• [Provided text]:
══════════
Coming in September: Our exhibition on the rise of digital mapping

ArticleOur forthcoming exhibition, Processing Place, explores how computers and cartographers redrew the world

March 21, 2024
2222 words / 11 minutes

How would you go about counting all of the trees in Copley Square?

It’s not too hard to imagine doing this with a pen and paper. Between traversing Copley Square’s 2.4 acres and writing down every tree you find, it might take an hour or two. As part of a neighborhood tree evaluation project, cartographers from the Boston Redevelopment Authority actually did this in 1987.

But what if you were dealing with a bigger area, like the Arnold Arboretum? Clocking in around 281 acres today, counting trees in the Arboretum poses a larger information-management challenge. It still isn’t that hard to imagine how you’d accomplish this, but it’s a lot more work; you’d want to recruit and train some tree counting assistants, subdivide the area into manageable zones, and set aside a weekend or two for the actual work.
══════════
• [Stored data]:
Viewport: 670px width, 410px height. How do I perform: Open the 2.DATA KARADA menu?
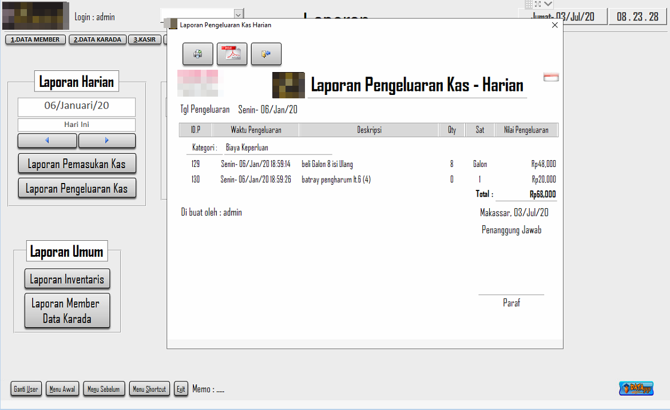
══════════
• [Problem requirements]:
Reproduce the article on the digital mapping exhibition from the top of the page word for word, in full.

• [Solution for this task]:
Coming in September: Our exhibition on the rise of digital mapping

ArticleOur forthcoming exhibition, Processing Place, explores how computers and cartographers redrew the world

March 21, 2024
2222 words / 11 minutes

How would you go about counting all of the trees in Copley Square?

It’s not too hard to imagine doing this with a pen and paper. Between traversing Copley Square’s 2.4 acres and writing down every tree you find, it might take an hour or two. As part of a neighborhood tree evaluation project, cartographers from the Boston Redevelopment Authority actually did this in 1987.

But what if you were dealing with a bigger area, like the Arnold Arboretum? Clocking in around 281 acres today, counting trees in the Arboretum poses a larger information-management challenge. It still isn’t that hard to imagine how you’d accomplish this, but it’s a lot more work; you’d want to recruit and train some tree counting assistants, subdivide the area into manageable zones, and set aside a weekend or two for the actual work.